Questions to answer:
1. Rewrite the excerpt on Mali's security crisis starting at "Jihadists now control" and ending at "consolidate its rule.", with "Bourem" replaced by "Gao".
2. Summarize the article on Mali's security crisis in two sentences.
3. Continue the article on Mali's security crisis from where it stops.

Excerpt provided:
Content starts

Mali’s Impending Collapse Threatens the Entire Region

Mali’s Impending Collapse Threatens the Entire Region

2025-11-18
15 view

Mali is facing a rapidly deteriorating security situation, with implications across the increasingly fragmented Sahel and West Africa. The escalation began in earnest with a series of military coups that started in 2020, bring to power the Transitional Military Council and leading to the subsequent expulsion of French and UN peacekeeping forces. 

Today, three main camps are engaged in the fighting: the Malian army, supported by Russian mercenaries; jihadist groups (most notably the al-Qaeda-affiliated Jihadist Front for the Victory of Islam and Muslims (known as JNIM); and Tuareg separatists under the banner of the Coordination of Azawad Movements (CMA). 

Jihadists now control vast swathes of rural Mali, particularly in the center and East of the country, while the army is focused on protecting strategic areas and major cities such as the capital, Bamako. A major escalation has been underway in the North since the withdrawal of UN forces in September 2023. Fighting has resumed between the Malian army and Azawad separatist movements for control of vacated military bases, such as in the district of Bourem on the Niger River. 

All this has fanned a crisis of trust between the military establishment and the population, particularly since the army and Russian mercenaries suffered heavy losses in fierce attacks by extremist groups in 2024 along the border with Algeria and around Bamako. Deepening divisions within the military itself are further undermining its ability to tackle its security priorities or consolidate its rule. 

For now, a sudden collapse of the regime or the takeover of the capital by jihadist groups in the traditional sense (i.e., by storming the capital and seizing government buildings) are unlikely. Nevertheless, Mali faces nothing short of an existential threat, as JNIM works to strangle the regime economically and politically in order to topple it from within. 

JNIM has adopted a new strategy of avoiding direct military confrontation with the Malian army or its Russian mercenary allies in the heart of the capital. Instead, the group has imposed a crippling siege on Bamako since the beginning of November, cutting off the city’s main supply routes and sparking unprecedented shortages of fuel, food, and medicine. This has paralyzed life in the capital and other major cities. 

The aim of this strategy is to throttle the ruling junta economically and starve the population, thus fueling public anger and possibly triggering another internal military coup, with a view to securing JNIM an influential position in any future political settlement—or bringing about total state collapse.

Content ends

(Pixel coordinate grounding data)
Content starts

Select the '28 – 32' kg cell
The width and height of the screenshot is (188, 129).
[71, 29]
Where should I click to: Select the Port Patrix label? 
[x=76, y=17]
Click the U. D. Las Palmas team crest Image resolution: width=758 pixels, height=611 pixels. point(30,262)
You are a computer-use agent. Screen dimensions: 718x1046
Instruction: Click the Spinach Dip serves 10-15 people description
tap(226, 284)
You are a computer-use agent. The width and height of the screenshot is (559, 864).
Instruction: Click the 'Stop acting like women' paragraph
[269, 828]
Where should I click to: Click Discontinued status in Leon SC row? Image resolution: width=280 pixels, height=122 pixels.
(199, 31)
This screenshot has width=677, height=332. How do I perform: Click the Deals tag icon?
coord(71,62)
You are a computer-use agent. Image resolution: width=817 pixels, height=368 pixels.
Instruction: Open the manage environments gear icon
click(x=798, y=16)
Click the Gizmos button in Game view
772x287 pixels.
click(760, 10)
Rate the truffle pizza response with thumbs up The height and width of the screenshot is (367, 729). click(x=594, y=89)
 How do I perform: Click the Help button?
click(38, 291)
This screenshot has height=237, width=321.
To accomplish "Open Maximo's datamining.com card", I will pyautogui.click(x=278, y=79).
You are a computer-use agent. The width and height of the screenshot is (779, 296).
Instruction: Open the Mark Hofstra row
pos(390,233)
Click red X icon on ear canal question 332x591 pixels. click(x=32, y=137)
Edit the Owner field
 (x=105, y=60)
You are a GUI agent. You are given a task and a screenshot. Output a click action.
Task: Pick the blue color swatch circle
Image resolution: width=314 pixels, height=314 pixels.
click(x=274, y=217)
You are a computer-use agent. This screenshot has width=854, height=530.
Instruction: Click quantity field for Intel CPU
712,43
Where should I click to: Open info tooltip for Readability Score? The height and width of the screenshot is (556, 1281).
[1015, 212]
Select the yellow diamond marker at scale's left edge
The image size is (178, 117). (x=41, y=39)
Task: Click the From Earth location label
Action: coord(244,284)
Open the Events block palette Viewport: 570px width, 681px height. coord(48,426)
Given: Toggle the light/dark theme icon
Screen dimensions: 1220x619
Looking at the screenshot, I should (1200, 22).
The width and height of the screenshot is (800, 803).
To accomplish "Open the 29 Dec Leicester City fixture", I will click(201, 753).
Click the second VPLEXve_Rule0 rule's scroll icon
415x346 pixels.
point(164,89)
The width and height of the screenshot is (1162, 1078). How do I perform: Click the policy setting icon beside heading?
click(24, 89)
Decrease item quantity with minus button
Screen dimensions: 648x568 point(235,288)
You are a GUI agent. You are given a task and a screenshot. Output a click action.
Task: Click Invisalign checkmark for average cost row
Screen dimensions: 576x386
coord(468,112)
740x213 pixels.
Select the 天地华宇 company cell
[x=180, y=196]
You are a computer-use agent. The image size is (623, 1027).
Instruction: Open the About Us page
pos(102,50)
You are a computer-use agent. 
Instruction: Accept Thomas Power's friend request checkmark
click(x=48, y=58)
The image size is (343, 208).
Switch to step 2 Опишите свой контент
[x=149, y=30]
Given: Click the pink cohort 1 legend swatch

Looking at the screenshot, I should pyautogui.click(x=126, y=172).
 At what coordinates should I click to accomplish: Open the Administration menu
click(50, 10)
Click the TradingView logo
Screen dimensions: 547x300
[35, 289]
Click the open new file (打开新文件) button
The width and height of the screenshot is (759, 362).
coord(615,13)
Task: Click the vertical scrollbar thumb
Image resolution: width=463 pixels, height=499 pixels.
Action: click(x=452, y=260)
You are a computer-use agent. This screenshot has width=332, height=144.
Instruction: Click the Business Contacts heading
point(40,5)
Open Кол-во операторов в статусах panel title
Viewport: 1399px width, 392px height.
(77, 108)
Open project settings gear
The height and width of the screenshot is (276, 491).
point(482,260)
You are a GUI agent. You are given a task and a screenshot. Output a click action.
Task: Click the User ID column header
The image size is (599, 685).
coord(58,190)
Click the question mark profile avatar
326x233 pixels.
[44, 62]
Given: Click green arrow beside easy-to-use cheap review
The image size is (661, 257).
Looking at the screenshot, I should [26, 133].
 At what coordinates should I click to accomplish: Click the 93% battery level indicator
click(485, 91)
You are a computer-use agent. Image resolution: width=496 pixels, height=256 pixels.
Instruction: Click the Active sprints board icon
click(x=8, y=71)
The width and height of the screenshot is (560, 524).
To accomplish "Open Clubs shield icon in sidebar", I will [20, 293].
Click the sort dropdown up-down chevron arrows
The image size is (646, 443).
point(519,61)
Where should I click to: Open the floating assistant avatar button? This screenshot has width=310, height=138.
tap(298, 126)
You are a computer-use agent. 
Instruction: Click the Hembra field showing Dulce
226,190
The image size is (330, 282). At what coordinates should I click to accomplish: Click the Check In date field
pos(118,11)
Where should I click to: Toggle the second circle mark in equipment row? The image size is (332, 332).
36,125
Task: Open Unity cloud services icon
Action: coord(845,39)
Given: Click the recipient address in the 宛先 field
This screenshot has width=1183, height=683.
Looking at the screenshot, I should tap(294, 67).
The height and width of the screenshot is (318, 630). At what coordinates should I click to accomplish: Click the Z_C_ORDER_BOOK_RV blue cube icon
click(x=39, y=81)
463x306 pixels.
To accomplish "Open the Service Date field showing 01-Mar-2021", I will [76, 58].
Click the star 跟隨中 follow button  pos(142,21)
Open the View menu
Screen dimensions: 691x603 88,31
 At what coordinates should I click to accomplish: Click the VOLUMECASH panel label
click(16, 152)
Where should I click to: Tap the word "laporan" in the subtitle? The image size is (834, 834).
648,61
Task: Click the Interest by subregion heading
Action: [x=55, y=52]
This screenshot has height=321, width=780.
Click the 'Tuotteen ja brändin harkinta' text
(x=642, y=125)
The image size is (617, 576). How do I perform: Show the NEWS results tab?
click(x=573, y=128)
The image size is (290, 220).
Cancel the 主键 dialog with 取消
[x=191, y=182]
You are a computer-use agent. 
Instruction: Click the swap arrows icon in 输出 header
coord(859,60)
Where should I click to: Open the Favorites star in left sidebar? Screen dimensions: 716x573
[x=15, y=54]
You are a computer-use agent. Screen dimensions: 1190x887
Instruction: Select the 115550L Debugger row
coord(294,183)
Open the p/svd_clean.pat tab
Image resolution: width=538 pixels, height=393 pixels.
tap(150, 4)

Content ends

Written answers:
1.
Jihadists now control vast swathes of rural Mali, particularly in the center and East of the country, while the army is focused on protecting strategic areas and major cities such as the capital, Bamako. A major escalation has been underway in the North since the withdrawal of UN forces in September 2023. Fighting has resumed between the Malian army and Azawad separatist movements for control of vacated military bases, such as in the district of Gao on the Niger River. 

All this has fanned a crisis of trust between the military establishment and the population, particularly since the army and Russian mercenaries suffered heavy losses in fierce attacks by extremist groups in 2024 along the border with Algeria and around Bamako. Deepening divisions within the military itself are further undermining its ability to tackle its security priorities or consolidate its rule.

2. Mali's security situation has deteriorated sharply since military coups began in 2020, with the army and its Russian mercenary allies fighting both jihadist groups led by JNIM and Tuareg separatists, while jihadists control vast rural areas. Rather than storm Bamako, JNIM has besieged the capital since the beginning of November, causing shortages of fuel, food, and medicine, with the aim of fueling public anger, possibly triggering another coup, and securing political influence or bringing about total state collapse.

3.
While jihadist groups do not have the logistical and military clout to storm and seize Bamako from government forces, the accumulated security failures of the military regime could ultimately lead to its internal collapse. This threatens to make Mali the first country in the world effectively controlled by al-Qaeda. Such fears prompted Western countries such as the US and the UK to evacuate non-essential personnel from the capital in late October 2025. 

The deteriorating situation in Mali is already having serious impacts on its neighbors. Mali has become a safe haven and rear base for extremist organizations, revitalizing their ability to operate across the Maghreb, the Sahel and West Africa, particularly in Niger and Burkina Faso. These countries are also linked by important supply and smuggling routes, which jihadist groups exploit to finance their activities through the trade in drugs, weapons, and illicit gold. 

Furthermore, this instability is exacerbating a growing crisis of organized crime, as the security vacuum allows smugglers and human traffickers to move freely within a regional network with tendrils into Algeria, Libya, and Morocco, further destabilizing Mali’s northern borders. 

The crisis in Mali is also undermining security in North Africa by disrupting national strategies, as in the case of Algeria, which has been forced to change its traditional approach to security affairs across the Sahel. This highlights Mali as a microcosm and a pivotal example of the Sahel’s problems. These are problems that increasingly demand a comprehensive regional and international solution.